Source extract ::

In Praise of the Lowly Yellow Pages

Posted: November 2, 2008 in Directed Advertising, Integrated Marketing
Tags: , , ,

If you asked my clients and colleagues whether I’m a lo-tech or hi-tech kind of marketer, they’d all say the latter.  It’s a rare strategy session that I don’t find some way to suggest search, or content syndication, or blogging, or widgets, or behavioral, or email, or… well, you get the picture.

But the fact is, like my agency, Tanen Directed Advertising, I am actually channel neutral.  If a tactic works, I say, use it.  Not blindly — you need a strategy, and the tactic has to have a measurable chance at achieving your strategic goals, but if it does, I say, go for it.

And that’s why I’m writing about Yellow Page Directory advertising. And no, not the online local search kind. I’m talking yellow cardstock cover, dead tree, “pile three of them on a chair so your 4-year old can see the monitor” kind of yellow pages.

You see, it seems that the lowly, lo-tech yellow pages has a ridiculous click thru rate.  According to a recent study, 78% of directory users contact an average of 2 businesses after referencing a directory.  The most popular action taken is picking up the phone, which happens 93% of the time.  But it’s not limited to a phone call: 31% show up in person, 10% go online, and 1% get in touch through the mail.

Those are monster numbers.  And when you consider that for many categories, there is far less noise and competition than Google, they’re even more compelling.

Stated goal a ::
Repeat the lines in the entries below, starting with the line containing "1946 (756, 576)" and going on through the line containing "Peter Minuit (910, 640)".

Records for the task ::

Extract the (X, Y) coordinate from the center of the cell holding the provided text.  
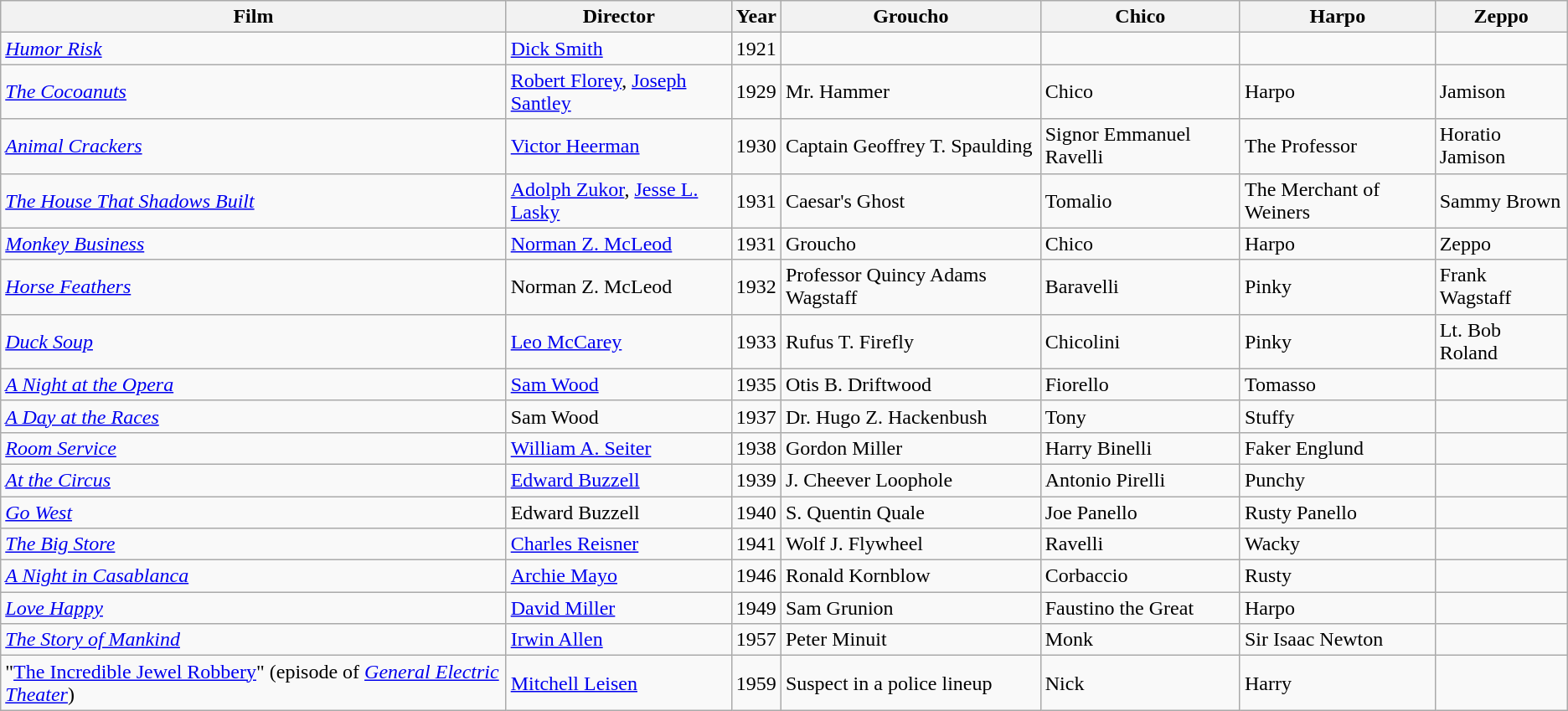
1946 (756, 576)
1933 (756, 342)
Ronald Kornblow (910, 576)
Rusty (1337, 576)
Monkey Business (253, 244)
William A. Seiter (618, 448)
Joe Panello (1140, 512)
Rufus T. Firefly (910, 342)
Director (618, 17)
Animal Crackers (253, 146)
1940 (756, 512)
The Professor (1337, 146)
S. Quentin Quale (910, 512)
Stuffy (1337, 416)
1957 (756, 640)
1959 (756, 683)
Tomalio (1140, 201)
At the Circus (253, 480)
Chicolini (1140, 342)
Suspect in a police lineup (910, 683)
1932 (756, 286)
1937 (756, 416)
Charles Reisner (618, 544)
Captain Geoffrey T. Spaulding (910, 146)
Corbaccio (1140, 576)
J. Cheever Loophole (910, 480)
Leo McCarey (618, 342)
Baravelli (1140, 286)
1929 (756, 92)
Go West (253, 512)
Otis B. Driftwood (910, 384)
Fiorello (1140, 384)
Monk (1140, 640)
Robert Florey, Joseph Santley (618, 92)
Victor Heerman (618, 146)
Antonio Pirelli (1140, 480)
Irwin Allen (618, 640)
Horse Feathers (253, 286)
1938 (756, 448)
Lt. Bob Roland (1501, 342)
Peter Minuit (910, 640)
Rusty Panello (1337, 512)
Humor Risk (253, 49)
1941 (756, 544)
Professor Quincy Adams Wagstaff (910, 286)
1939 (756, 480)
The House That Shadows Built (253, 201)
Archie Mayo (618, 576)
Signor Emmanuel Ravelli (1140, 146)
Punchy (1337, 480)
Dr. Hugo Z. Hackenbush (910, 416)
"The Incredible Jewel Robbery" (episode of General Electric Theater) (253, 683)
Year (756, 17)
Ravelli (1140, 544)
Film (253, 17)
Sam Grunion (910, 608)
Sammy Brown (1501, 201)
Adolph Zukor, Jesse L. Lasky (618, 201)
Tomasso (1337, 384)
The Merchant of Weiners (1337, 201)
1921 (756, 49)
Horatio Jamison (1501, 146)
Frank Wagstaff (1501, 286)
Jamison (1501, 92)
Mr. Hammer (910, 92)
A Day at the Races (253, 416)
Wolf J. Flywheel (910, 544)
1930 (756, 146)
Gordon Miller (910, 448)
Tony (1140, 416)
1949 (756, 608)
Wacky (1337, 544)
The Story of Mankind (253, 640)
A Night at the Opera (253, 384)
Duck Soup (253, 342)
Love Happy (253, 608)
The Cocoanuts (253, 92)
1935 (756, 384)
Harry (1337, 683)
David Miller (618, 608)
Faustino the Great (1140, 608)
Caesar's Ghost (910, 201)
Room Service (253, 448)
The Big Store (253, 544)
Nick (1140, 683)
Mitchell Leisen (618, 683)
Sir Isaac Newton (1337, 640)
Dick Smith (618, 49)
A Night in Casablanca (253, 576)
Harry Binelli (1140, 448)
Faker Englund (1337, 448)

Stated goal b ::
Duplicate the passage of the Yellow Pages post starting with "But the fact" and going on through "of yellow pages.".

Task answer a ::
1946 (756, 576)
1933 (756, 342)
Ronald Kornblow (910, 576)
Rusty (1337, 576)
Monkey Business (253, 244)
William A. Seiter (618, 448)
Joe Panello (1140, 512)
Rufus T. Firefly (910, 342)
Director (618, 17)
Animal Crackers (253, 146)
1940 (756, 512)
The Professor (1337, 146)
S. Quentin Quale (910, 512)
Stuffy (1337, 416)
1957 (756, 640)
1959 (756, 683)
Tomalio (1140, 201)
At the Circus (253, 480)
Chicolini (1140, 342)
Suspect in a police lineup (910, 683)
1932 (756, 286)
1937 (756, 416)
Charles Reisner (618, 544)
Captain Geoffrey T. Spaulding (910, 146)
Corbaccio (1140, 576)
J. Cheever Loophole (910, 480)
Leo McCarey (618, 342)
Baravelli (1140, 286)
1929 (756, 92)
Go West (253, 512)
Otis B. Driftwood (910, 384)
Fiorello (1140, 384)
Monk (1140, 640)
Robert Florey, Joseph Santley (618, 92)
Victor Heerman (618, 146)
Antonio Pirelli (1140, 480)
Irwin Allen (618, 640)
Horse Feathers (253, 286)
1938 (756, 448)
Lt. Bob Roland (1501, 342)
Peter Minuit (910, 640)

Task answer b ::
But the fact is, like my agency, Tanen Directed Advertising, I am actually channel neutral.  If a tactic works, I say, use it.  Not blindly — you need a strategy, and the tactic has to have a measurable chance at achieving your strategic goals, but if it does, I say, go for it.

And that’s why I’m writing about Yellow Page Directory advertising. And no, not the online local search kind. I’m talking yellow cardstock cover, dead tree, “pile three of them on a chair so your 4-year old can see the monitor” kind of yellow pages.